Rewrite every line of the records below as a numbered list, and leave out the blank lines.

===============

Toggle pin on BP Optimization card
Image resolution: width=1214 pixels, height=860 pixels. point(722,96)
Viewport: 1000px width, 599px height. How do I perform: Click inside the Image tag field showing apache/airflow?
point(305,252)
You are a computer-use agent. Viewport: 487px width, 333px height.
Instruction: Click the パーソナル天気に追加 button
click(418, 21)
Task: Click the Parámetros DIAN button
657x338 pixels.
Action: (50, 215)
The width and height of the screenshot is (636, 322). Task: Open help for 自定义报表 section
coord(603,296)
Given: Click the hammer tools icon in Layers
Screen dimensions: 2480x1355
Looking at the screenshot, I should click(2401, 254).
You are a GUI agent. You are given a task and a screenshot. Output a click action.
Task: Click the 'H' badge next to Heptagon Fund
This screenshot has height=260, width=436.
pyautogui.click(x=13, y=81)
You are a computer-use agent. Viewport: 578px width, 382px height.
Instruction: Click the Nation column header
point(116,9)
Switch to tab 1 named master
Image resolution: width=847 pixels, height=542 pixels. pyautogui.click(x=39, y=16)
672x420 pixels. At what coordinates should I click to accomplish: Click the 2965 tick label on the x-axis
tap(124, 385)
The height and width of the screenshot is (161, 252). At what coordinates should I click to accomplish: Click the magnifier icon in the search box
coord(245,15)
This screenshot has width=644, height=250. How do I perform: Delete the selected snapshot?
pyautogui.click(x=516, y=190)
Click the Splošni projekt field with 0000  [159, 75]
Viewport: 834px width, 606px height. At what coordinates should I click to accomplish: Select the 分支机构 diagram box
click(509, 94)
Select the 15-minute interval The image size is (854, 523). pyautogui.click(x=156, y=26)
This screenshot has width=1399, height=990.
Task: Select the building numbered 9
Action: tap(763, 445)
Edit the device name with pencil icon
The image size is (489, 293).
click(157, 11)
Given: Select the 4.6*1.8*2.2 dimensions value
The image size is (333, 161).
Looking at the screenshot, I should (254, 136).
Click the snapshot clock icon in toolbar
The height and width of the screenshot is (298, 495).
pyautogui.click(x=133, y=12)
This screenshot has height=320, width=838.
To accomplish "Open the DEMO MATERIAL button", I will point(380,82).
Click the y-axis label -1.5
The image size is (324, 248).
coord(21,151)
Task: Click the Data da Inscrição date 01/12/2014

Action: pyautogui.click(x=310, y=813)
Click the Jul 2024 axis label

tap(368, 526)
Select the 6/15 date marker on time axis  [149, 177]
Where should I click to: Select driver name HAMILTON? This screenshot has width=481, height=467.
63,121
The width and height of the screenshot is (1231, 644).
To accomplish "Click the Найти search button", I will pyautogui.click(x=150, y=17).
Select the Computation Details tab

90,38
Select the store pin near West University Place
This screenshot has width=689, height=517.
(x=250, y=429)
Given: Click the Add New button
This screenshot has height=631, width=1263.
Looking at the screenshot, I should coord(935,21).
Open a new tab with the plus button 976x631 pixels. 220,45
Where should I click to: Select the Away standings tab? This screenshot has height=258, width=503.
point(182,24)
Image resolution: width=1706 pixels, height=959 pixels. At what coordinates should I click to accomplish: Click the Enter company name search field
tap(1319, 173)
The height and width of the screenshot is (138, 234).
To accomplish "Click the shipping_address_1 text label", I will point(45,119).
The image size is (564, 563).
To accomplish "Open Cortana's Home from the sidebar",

===============

▸ **TASK SOLUTION**:
1. Toggle pin on BP Optimization card
2. Image resolution: width=1214 pixels, height=860 pixels. point(722,96)
3. Viewport: 1000px width, 599px height. How do I perform: Click inside the Image tag field showing apache/airflow?
4. point(305,252)
5. You are a computer-use agent. Viewport: 487px width, 333px height.
6. Instruction: Click the パーソナル天気に追加 button
7. click(418, 21)
8. Task: Click the Parámetros DIAN button
9. 657x338 pixels.
10. Action: (50, 215)
11. The width and height of the screenshot is (636, 322). Task: Open help for 自定义报表 section
12. coord(603,296)
13. Given: Click the hammer tools icon in Layers
14. Screen dimensions: 2480x1355
15. Looking at the screenshot, I should click(2401, 254).
16. You are a GUI agent. You are given a task and a screenshot. Output a click action.
17. Task: Click the 'H' badge next to Heptagon Fund
18. This screenshot has height=260, width=436.
19. pyautogui.click(x=13, y=81)
20. You are a computer-use agent. Viewport: 578px width, 382px height.
21. Instruction: Click the Nation column header
22. point(116,9)
23. Switch to tab 1 named master
24. Image resolution: width=847 pixels, height=542 pixels. pyautogui.click(x=39, y=16)
25. 672x420 pixels. At what coordinates should I click to accomplish: Click the 2965 tick label on the x-axis
26. tap(124, 385)
27. The height and width of the screenshot is (161, 252). At what coordinates should I click to accomplish: Click the magnifier icon in the search box
28. coord(245,15)
29. This screenshot has width=644, height=250. How do I perform: Delete the selected snapshot?
30. pyautogui.click(x=516, y=190)
31. Click the Splošni projekt field with 0000  [159, 75]
32. Viewport: 834px width, 606px height. At what coordinates should I click to accomplish: Select the 分支机构 diagram box
33. click(509, 94)
34. Select the 15-minute interval The image size is (854, 523). pyautogui.click(x=156, y=26)
35. This screenshot has width=1399, height=990.
36. Task: Select the building numbered 9
37. Action: tap(763, 445)
38. Edit the device name with pencil icon
39. The image size is (489, 293).
40. click(157, 11)
41. Given: Select the 4.6*1.8*2.2 dimensions value
42. The image size is (333, 161).
43. Looking at the screenshot, I should (254, 136).
44. Click the snapshot clock icon in toolbar
45. The height and width of the screenshot is (298, 495).
46. pyautogui.click(x=133, y=12)
47. This screenshot has height=320, width=838.
48. To accomplish "Open the DEMO MATERIAL button", I will point(380,82).
49. Click the y-axis label -1.5
50. The image size is (324, 248).
51. coord(21,151)
52. Task: Click the Data da Inscrição date 01/12/2014
53. Action: pyautogui.click(x=310, y=813)
54. Click the Jul 2024 axis label
55. tap(368, 526)
56. Select the 6/15 date marker on time axis  [149, 177]
57. Where should I click to: Select driver name HAMILTON? This screenshot has width=481, height=467.
58. 63,121
59. The width and height of the screenshot is (1231, 644).
60. To accomplish "Click the Найти search button", I will pyautogui.click(x=150, y=17).
61. Select the Computation Details tab
62. 90,38
63. Select the store pin near West University Place
64. This screenshot has width=689, height=517.
65. (x=250, y=429)
66. Given: Click the Add New button
67. This screenshot has height=631, width=1263.
68. Looking at the screenshot, I should coord(935,21).
69. Open a new tab with the plus button 976x631 pixels. 220,45
70. Where should I click to: Select the Away standings tab? This screenshot has height=258, width=503.
71. point(182,24)
72. Image resolution: width=1706 pixels, height=959 pixels. At what coordinates should I click to accomplish: Click the Enter company name search field
73. tap(1319, 173)
74. The height and width of the screenshot is (138, 234).
75. To accomplish "Click the shipping_address_1 text label", I will point(45,119).
76. The image size is (564, 563).
77. To accomplish "Open Cortana's Home from the sidebar",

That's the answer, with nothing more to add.